One of my problems is that I don't want to clamp down TOO hard - first, because it shows he has good brains and lets him exercise them; and second because later in life it IS a very valuable skill to have, even to a non-lawyer.
But at this point this create actual practical problems - critical things not done, or tons of my times wasted on close supervision of things that he's perfectly capable of doing on his own since age of 3 (e.g. brushing teeth or dressing or eating or cleanup etc...).
My main concern isn't stopping the behavior completely, but limiting it to things that aren't critical/important or time-sensitive situations.
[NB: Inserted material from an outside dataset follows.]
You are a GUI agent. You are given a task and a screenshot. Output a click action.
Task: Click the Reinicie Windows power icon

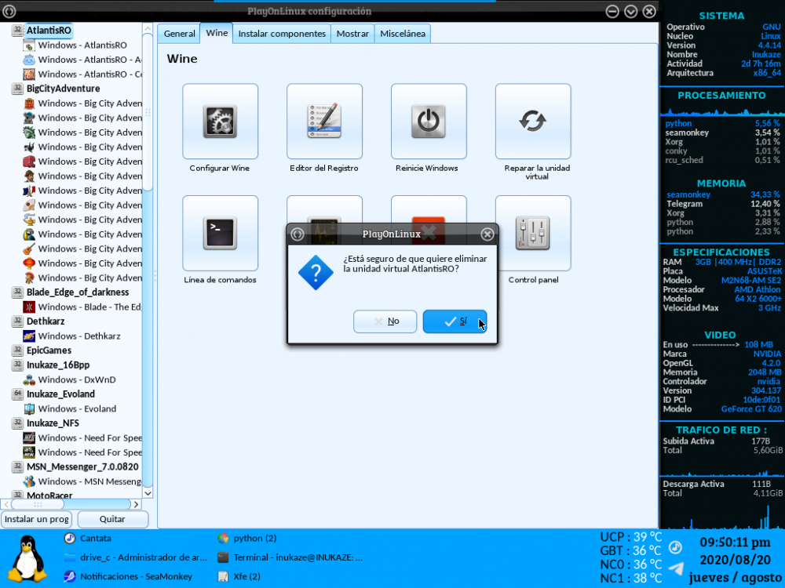(429, 122)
He doesn't seem to care when it's appropriate to quibble and laywer and when not.
Examples:
"I'm Done with breakfast". "Did you finish eating?". "Yes". "OK, get ready for school". Then I walk up to where he ate and notice he didn't drink his juice milk. "Why didn't you drink, and why did you say you finish"? "Well, you asked about EATING. I finished EATING, but not drinking". Just to be clear, he knows perfectly well (and confirmed it) that what he was being asked was whether he finished his entire breakfast, liquids included.
"Please take all the books you were reading that are now strewn around your room to the bookshelf?" "OK". 15 mins later, find a bunch of books still in the room. "Why didn't you take these?" "They aren't books I was reading, they are activity books". Again, he very happily confirms that he knows full well activity books are included in "books", or that the goal of the excercise was to make his room tidy.
"Please clean up your toys from the floor of the room". 10 mins later ... "Why are these 5 things still on the floor"? "Well, my sister played with them, so they aren't 'MINE'". "Didn't you play with them TOGETHER"? "Yes". "So do you think I meant to include them in the cleanup"? "Yes, you did".
"Why did you hit your sister when throwing that thing? Didn't I tell you to NOT throw it when she's standing in front of you and tell her to move away so you won't hit her?" "Well, she wasn't standing. She was sitting".